Dataset entries
┏━━
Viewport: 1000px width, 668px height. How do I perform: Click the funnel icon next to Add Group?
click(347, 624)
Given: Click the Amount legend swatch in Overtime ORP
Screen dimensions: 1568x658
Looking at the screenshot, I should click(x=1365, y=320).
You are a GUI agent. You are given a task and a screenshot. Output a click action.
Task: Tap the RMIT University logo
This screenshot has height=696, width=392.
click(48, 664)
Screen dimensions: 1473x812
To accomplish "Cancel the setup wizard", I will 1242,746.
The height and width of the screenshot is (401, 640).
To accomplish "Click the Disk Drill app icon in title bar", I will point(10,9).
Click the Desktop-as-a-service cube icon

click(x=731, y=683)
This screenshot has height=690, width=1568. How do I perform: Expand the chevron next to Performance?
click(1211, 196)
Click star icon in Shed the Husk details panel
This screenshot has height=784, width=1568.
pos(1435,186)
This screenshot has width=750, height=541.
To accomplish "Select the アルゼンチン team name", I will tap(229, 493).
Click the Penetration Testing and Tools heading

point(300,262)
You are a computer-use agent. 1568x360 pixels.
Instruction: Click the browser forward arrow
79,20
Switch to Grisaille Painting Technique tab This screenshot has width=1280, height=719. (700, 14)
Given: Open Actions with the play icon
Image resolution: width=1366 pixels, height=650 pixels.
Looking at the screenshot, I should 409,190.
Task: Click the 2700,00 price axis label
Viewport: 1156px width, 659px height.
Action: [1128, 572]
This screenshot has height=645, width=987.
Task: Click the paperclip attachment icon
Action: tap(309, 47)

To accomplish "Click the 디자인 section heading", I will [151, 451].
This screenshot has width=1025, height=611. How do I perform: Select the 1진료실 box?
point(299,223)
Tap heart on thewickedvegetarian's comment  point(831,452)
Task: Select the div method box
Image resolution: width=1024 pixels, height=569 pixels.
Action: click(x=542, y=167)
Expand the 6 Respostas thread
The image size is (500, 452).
┗━━
### TASK TO COMPLETE
Copy out each line carrying the string "agent" from the data.

### RESPONSE
You are a GUI agent. You are given a task and a screenshot. Output a click action.
You are a computer-use agent. 1568x360 pixels.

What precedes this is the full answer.